-- Task goal --
Copy everything in the listing below, from the line containing "Where should I click to: Click" down to the line containing "Action: coord(506,229)", with both of those lines included and every line reproduced unchanged.

##### Extracted information

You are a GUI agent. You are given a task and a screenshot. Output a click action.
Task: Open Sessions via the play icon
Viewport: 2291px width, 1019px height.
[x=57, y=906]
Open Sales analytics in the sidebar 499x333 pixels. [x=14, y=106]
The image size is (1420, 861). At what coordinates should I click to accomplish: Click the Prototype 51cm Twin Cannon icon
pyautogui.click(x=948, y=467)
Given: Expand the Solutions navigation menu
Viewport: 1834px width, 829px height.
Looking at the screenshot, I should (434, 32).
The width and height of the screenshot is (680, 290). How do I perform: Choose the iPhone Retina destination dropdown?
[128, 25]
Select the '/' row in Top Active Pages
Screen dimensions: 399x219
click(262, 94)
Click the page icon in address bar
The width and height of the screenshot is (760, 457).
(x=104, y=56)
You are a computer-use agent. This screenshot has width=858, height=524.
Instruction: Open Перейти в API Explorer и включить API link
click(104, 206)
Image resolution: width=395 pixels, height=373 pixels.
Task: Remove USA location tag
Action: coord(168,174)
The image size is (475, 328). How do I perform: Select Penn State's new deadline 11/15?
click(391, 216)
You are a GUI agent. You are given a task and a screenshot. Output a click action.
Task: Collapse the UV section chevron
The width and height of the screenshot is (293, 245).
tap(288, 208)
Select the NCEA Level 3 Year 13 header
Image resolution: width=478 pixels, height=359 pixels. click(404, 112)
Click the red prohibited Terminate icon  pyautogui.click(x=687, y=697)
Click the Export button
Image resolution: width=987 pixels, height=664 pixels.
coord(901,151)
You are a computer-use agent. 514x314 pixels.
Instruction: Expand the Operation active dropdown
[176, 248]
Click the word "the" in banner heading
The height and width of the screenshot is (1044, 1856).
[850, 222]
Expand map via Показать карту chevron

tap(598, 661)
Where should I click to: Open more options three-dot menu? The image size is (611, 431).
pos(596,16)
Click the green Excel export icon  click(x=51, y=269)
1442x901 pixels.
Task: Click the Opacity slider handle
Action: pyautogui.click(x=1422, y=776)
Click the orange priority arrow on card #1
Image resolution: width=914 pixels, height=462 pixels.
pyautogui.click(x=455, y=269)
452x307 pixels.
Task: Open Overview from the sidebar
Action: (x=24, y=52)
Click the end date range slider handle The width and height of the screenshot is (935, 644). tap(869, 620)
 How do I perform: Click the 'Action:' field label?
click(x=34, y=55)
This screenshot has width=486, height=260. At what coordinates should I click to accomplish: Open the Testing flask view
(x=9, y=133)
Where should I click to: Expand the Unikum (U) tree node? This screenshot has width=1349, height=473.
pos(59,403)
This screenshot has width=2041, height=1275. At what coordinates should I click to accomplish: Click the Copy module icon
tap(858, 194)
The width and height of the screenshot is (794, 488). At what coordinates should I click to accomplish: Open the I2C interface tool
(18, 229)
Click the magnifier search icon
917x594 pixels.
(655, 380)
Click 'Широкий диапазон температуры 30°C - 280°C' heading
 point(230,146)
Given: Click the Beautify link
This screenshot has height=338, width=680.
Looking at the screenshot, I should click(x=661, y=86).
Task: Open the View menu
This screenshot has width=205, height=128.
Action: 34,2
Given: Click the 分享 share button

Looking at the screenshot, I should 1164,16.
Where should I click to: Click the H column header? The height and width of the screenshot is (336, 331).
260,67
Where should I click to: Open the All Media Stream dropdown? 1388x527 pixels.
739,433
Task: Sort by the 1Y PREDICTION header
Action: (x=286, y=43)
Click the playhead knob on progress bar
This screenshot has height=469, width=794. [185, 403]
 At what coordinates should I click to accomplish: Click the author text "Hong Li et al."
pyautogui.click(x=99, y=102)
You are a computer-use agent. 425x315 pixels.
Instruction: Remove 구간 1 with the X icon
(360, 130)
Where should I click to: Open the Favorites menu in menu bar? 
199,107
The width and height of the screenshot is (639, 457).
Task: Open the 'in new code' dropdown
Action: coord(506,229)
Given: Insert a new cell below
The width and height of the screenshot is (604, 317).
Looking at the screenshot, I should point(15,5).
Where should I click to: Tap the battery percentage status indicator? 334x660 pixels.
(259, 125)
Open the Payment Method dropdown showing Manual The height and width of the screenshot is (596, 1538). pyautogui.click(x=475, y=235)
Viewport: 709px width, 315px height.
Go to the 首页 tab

##########

-- Response for this exercise --
Where should I click to: Click the H column header? The height and width of the screenshot is (336, 331).
260,67
Where should I click to: Open the All Media Stream dropdown? 1388x527 pixels.
739,433
Task: Sort by the 1Y PREDICTION header
Action: (x=286, y=43)
Click the playhead knob on progress bar
This screenshot has height=469, width=794. [185, 403]
 At what coordinates should I click to accomplish: Click the author text "Hong Li et al."
pyautogui.click(x=99, y=102)
You are a computer-use agent. 425x315 pixels.
Instruction: Remove 구간 1 with the X icon
(360, 130)
Where should I click to: Open the Favorites menu in menu bar? 
199,107
The width and height of the screenshot is (639, 457).
Task: Open the 'in new code' dropdown
Action: coord(506,229)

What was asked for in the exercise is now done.